Punishments and Documents of King Sancho IV de Castilla; Privilege shot of Sancho IV el Bravo. Facsimile edition carried out in 2002 in a limited edition of 500 copies, numbered and authenticated by notary. Original preserved in the National Library of Spain and dated in the year 1292 (XIII century). The facsimile of the Rolled Privilege of Sancho IV the Brave, King of Castile and Leon, whose original is kept in the National Historical Archive, Madrid, has been incorporated.
Hand-bound facsimile in natural leather on board with dry embossing. Format 27.5 x 38.5 cm. 172 pages containing 22 miniatures of different sizes, some with golds, made in the Workshop of the scriptorium regio toledano.
Complementary study book with the translation and comments of the miniatures. Bound in Dutch leather and fabric, format 27.5 x 38 cm. 200 pages
Both books are presented in an open case-box format 27.5 x 39 x 7 cm, lined in cloth with gold titles.
The Book of Punishments, also known as “the Book of Punishments and Documents for Living Well”, is an example of the didactic and moralizing literature of the thirteenth century, composed of sermons and apologists culled from various sacred and pagan sources. He was commanded by Sancho IV the Brave, king of Castile (1258-1295), and dedicated to his son Fernando IV “the Emplazado”, to inculcate the good customs and way of behaving with God, with himself and with the subjects. The paternity of the work in favor of Sancho IV is demonstrated by the inscription that appears on the last page of the codex, where it says that it began in the same year that the Tariff won the benimerines and ended it the following year (1292). According to King Sancho himself, “… it was written with the help of wise scientists”. It is, therefore, an elongation of the Alfonsí scriptorium.

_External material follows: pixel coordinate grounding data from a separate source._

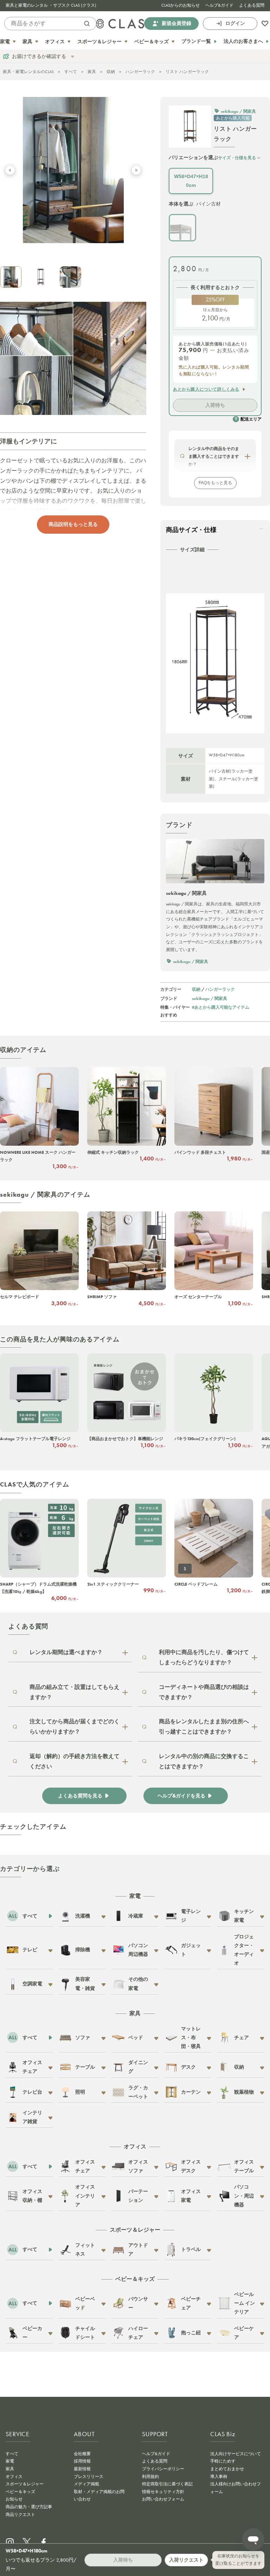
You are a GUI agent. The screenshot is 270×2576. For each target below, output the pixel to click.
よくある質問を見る (80, 1796)
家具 (92, 71)
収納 (111, 71)
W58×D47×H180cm (191, 181)
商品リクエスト (20, 2514)
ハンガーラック (140, 71)
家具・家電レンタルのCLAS (28, 71)
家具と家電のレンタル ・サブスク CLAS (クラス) (51, 5)
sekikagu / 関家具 (209, 998)
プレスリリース (88, 2476)
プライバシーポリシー (163, 2468)
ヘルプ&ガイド (219, 5)
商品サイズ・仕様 (191, 529)
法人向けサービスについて (235, 2453)
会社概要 (82, 2453)
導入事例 (218, 2476)
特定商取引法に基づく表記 (167, 2483)
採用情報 (82, 2461)
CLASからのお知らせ (180, 5)
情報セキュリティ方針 (163, 2491)
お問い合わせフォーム (163, 2499)
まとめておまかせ (227, 2468)
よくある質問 (251, 5)
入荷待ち (215, 405)
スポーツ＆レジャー (25, 2483)
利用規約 (150, 2476)
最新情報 (82, 2468)
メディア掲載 (86, 2483)
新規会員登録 (176, 23)
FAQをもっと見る (215, 482)
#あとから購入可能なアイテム (220, 1007)
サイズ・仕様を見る (237, 157)
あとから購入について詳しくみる (206, 389)
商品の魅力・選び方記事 (29, 2506)
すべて (70, 71)
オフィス (14, 2476)
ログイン (235, 23)
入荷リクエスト (186, 2560)
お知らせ (14, 2499)
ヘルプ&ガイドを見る (181, 1796)
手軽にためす (223, 2461)
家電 (10, 2461)
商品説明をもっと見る (73, 524)
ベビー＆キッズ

The time of Sancho IV would have been as active in the composition of books as that of his father Alfonso X el Sabio, if he had lived longer. In addition to the book of Punishments, he promoted the translation of two great encyclopedias: the Book of the Treasury (1293), an almost literal version of Li livres dou tresor, by Brunetto Latini, and the Lucidario (1295), a very free translation of the Elucidarius of Honorius. Autun, which deals with curious and varied topics about all kinds of knowledge. He also composed, between 1284 and 1289, the so-called “Sanchina version” of the Estoria of Spain, work of Alfonso X the Wise that left unfinished in 1274. The book of Punishments follows the same encyclopedic line of knowledge, although shorter and focused to teaching.
The rolled Privilege does not contain the original; but it has been included in the facsimile. The book of studies contains an extensive work on this parchment that is conserved in the National Historical Archive.
This edition is made for bibliophiles who are not only lovers of art, but also lovers of history and literature. It deals with a topic that is not the so-called Blessed and Books of Hours that proliferate so much, but something very special that can be part of your library to be read, studied, researched, so that from time to time leave your case to be used for what it is: a “book”.
It is a famous medieval codex, with historical, literary and documentary content, also contributing the charm of its miniatures. The codex is called “Punishment and documents of King Don Sancho”, although it has also had other names, and is a copy of the early fifteenth century that is kept in the National Library with the symbol Ms. 3995 (Vitr 17.8)
Its fame is supported by the half dozen copies of the codex that exist, although most are incomplete, and by the numerous studies that have been conducted on it for centuries. However, the only copy that incorporates beautiful illustrations is Ms. 3995, codicologically classified as “Manuscript C”.
Exemplary complete and in perfect condition.